» Dataset entries
===

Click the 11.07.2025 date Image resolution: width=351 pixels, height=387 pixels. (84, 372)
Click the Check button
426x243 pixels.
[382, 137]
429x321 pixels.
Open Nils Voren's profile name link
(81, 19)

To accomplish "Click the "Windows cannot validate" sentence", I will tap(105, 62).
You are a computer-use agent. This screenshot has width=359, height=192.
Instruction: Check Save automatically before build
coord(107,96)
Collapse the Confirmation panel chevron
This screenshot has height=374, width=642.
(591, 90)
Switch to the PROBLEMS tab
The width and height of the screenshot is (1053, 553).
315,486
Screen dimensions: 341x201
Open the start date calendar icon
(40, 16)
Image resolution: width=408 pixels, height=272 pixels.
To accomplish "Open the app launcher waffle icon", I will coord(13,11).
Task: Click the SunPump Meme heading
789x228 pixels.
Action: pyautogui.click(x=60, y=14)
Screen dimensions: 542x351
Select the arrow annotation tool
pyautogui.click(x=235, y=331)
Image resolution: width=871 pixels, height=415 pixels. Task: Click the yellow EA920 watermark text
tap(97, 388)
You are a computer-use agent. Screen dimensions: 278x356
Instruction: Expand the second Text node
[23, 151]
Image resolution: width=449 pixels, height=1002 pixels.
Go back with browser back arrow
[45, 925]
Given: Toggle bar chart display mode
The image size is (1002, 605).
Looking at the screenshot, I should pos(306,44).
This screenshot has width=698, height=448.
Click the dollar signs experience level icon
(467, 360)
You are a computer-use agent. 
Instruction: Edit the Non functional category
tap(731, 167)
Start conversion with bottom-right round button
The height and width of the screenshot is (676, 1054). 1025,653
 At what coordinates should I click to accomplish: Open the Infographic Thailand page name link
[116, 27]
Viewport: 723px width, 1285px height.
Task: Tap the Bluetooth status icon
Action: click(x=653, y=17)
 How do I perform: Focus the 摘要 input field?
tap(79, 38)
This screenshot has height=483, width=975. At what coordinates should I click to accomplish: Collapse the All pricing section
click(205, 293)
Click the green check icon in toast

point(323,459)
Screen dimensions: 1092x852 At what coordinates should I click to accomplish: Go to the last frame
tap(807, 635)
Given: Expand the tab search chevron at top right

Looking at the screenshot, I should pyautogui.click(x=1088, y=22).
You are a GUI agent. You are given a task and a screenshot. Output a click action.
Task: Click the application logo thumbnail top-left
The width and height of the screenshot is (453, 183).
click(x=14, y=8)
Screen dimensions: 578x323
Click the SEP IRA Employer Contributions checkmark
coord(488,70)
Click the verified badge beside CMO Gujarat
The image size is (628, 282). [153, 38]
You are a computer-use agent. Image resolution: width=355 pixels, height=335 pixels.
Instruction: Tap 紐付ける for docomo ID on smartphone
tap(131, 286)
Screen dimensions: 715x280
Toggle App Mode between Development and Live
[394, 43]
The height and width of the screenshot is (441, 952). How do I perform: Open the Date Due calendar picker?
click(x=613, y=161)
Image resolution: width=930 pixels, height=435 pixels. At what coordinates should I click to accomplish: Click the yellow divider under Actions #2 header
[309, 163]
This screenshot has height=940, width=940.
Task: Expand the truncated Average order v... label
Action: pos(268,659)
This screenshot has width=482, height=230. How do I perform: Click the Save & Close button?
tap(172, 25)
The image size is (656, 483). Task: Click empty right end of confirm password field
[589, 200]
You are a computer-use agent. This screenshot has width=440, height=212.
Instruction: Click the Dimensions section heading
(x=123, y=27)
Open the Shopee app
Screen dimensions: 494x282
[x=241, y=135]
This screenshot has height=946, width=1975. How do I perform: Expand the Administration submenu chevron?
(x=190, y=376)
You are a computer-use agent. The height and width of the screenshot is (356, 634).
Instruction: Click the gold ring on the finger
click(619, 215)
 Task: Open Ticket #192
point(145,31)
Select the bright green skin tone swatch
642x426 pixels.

===

» What to produce
Your answer should hold every line of the entries that contains the string "computer".

» Answer box
You are a computer-use agent. This screenshot has width=359, height=192.
You are a computer-use agent. Screen dimensions: 278x356
You are a computer-use agent. 
You are a computer-use agent. Image resolution: width=355 pixels, height=335 pixels.
You are a computer-use agent. This screenshot has width=440, height=212.
You are a computer-use agent. The height and width of the screenshot is (356, 634).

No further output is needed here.